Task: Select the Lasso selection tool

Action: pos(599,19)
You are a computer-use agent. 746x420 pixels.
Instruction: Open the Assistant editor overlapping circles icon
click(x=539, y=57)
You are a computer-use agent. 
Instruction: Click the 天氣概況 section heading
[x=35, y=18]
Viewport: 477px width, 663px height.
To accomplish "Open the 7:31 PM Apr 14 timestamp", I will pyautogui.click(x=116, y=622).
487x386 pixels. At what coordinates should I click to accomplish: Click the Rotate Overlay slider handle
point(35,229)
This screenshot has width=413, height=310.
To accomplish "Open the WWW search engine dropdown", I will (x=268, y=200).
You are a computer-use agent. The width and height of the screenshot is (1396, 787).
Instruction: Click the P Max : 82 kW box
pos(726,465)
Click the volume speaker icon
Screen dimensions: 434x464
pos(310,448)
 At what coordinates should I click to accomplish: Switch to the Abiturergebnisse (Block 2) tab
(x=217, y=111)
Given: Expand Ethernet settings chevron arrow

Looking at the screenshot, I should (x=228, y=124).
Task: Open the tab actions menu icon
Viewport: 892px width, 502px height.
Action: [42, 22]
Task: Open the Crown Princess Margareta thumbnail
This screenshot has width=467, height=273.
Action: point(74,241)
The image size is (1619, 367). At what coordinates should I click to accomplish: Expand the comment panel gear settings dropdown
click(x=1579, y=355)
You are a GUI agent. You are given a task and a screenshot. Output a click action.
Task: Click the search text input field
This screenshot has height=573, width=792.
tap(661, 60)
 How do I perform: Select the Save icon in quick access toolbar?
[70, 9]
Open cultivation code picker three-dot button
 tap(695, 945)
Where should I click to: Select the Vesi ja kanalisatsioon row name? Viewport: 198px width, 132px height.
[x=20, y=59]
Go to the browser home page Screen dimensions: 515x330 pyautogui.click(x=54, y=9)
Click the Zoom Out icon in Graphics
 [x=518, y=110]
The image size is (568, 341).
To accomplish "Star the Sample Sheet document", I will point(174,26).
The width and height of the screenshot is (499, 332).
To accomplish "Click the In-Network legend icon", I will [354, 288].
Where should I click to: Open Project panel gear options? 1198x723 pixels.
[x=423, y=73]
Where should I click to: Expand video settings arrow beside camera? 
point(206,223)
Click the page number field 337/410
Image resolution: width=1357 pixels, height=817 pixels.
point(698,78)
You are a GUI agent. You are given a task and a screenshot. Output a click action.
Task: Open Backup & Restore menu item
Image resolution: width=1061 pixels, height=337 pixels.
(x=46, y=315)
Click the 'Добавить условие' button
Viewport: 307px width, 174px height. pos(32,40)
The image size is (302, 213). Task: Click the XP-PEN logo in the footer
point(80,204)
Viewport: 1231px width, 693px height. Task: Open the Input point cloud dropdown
=-=-=-=-=
--- À FAIRE ---
Présente toutes les lignes des entrées ci-dessus sous forme de tableau Markdown, avec une colonne « N° » pour le numéro de ligne et une colonne « Ligne » pour son texte. Laisse de côté les lignes vides.

--- RÉPONSE ---
| N° | Ligne |
|---|---|
| 1 | Task: Select the Lasso selection tool |
| 2 | Action: pos(599,19) |
| 3 | You are a computer-use agent. 746x420 pixels. |
| 4 | Instruction: Open the Assistant editor overlapping circles icon |
| 5 | click(x=539, y=57) |
| 6 | You are a computer-use agent.  |
| 7 | Instruction: Click the 天氣概況 section heading |
| 8 | [x=35, y=18] |
| 9 | Viewport: 477px width, 663px height. |
| 10 | To accomplish "Open the 7:31 PM Apr 14 timestamp", I will pyautogui.click(x=116, y=622). |
| 11 | 487x386 pixels. At what coordinates should I click to accomplish: Click the Rotate Overlay slider handle |
| 12 | point(35,229) |
| 13 | This screenshot has width=413, height=310. |
| 14 | To accomplish "Open the WWW search engine dropdown", I will (x=268, y=200). |
| 15 | You are a computer-use agent. The width and height of the screenshot is (1396, 787). |
| 16 | Instruction: Click the P Max : 82 kW box |
| 17 | pos(726,465) |
| 18 | Click the volume speaker icon |
| 19 | Screen dimensions: 434x464 |
| 20 | pos(310,448) |
| 21 |  At what coordinates should I click to accomplish: Switch to the Abiturergebnisse (Block 2) tab |
| 22 | (x=217, y=111) |
| 23 | Given: Expand Ethernet settings chevron arrow |
| 24 | Looking at the screenshot, I should (x=228, y=124). |
| 25 | Task: Open the tab actions menu icon |
| 26 | Viewport: 892px width, 502px height. |
| 27 | Action: [42, 22] |
| 28 | Task: Open the Crown Princess Margareta thumbnail |
| 29 | This screenshot has width=467, height=273. |
| 30 | Action: point(74,241) |
| 31 | The image size is (1619, 367). At what coordinates should I click to accomplish: Expand the comment panel gear settings dropdown |
| 32 | click(x=1579, y=355) |
| 33 | You are a GUI agent. You are given a task and a screenshot. Output a click action. |
| 34 | Task: Click the search text input field |
| 35 | This screenshot has height=573, width=792. |
| 36 | tap(661, 60) |
| 37 |  How do I perform: Select the Save icon in quick access toolbar? |
| 38 | [70, 9] |
| 39 | Open cultivation code picker three-dot button |
| 40 |  tap(695, 945) |
| 41 | Where should I click to: Select the Vesi ja kanalisatsioon row name? Viewport: 198px width, 132px height. |
| 42 | [x=20, y=59] |
| 43 | Go to the browser home page Screen dimensions: 515x330 pyautogui.click(x=54, y=9) |
| 44 | Click the Zoom Out icon in Graphics |
| 45 |  [x=518, y=110] |
| 46 | The image size is (568, 341). |
| 47 | To accomplish "Star the Sample Sheet document", I will point(174,26). |
| 48 | The width and height of the screenshot is (499, 332). |
| 49 | To accomplish "Click the In-Network legend icon", I will [354, 288]. |
| 50 | Where should I click to: Open Project panel gear options? 1198x723 pixels. |
| 51 | [x=423, y=73] |
| 52 | Where should I click to: Expand video settings arrow beside camera?  |
| 53 | point(206,223) |
| 54 | Click the page number field 337/410 |
| 55 | Image resolution: width=1357 pixels, height=817 pixels. |
| 56 | point(698,78) |
| 57 | You are a GUI agent. You are given a task and a screenshot. Output a click action. |
| 58 | Task: Open Backup & Restore menu item |
| 59 | Image resolution: width=1061 pixels, height=337 pixels. |
| 60 | (x=46, y=315) |
| 61 | Click the 'Добавить условие' button |
| 62 | Viewport: 307px width, 174px height. pos(32,40) |
| 63 | The image size is (302, 213). Task: Click the XP-PEN logo in the footer |
| 64 | point(80,204) |
| 65 | Viewport: 1231px width, 693px height. Task: Open the Input point cloud dropdown |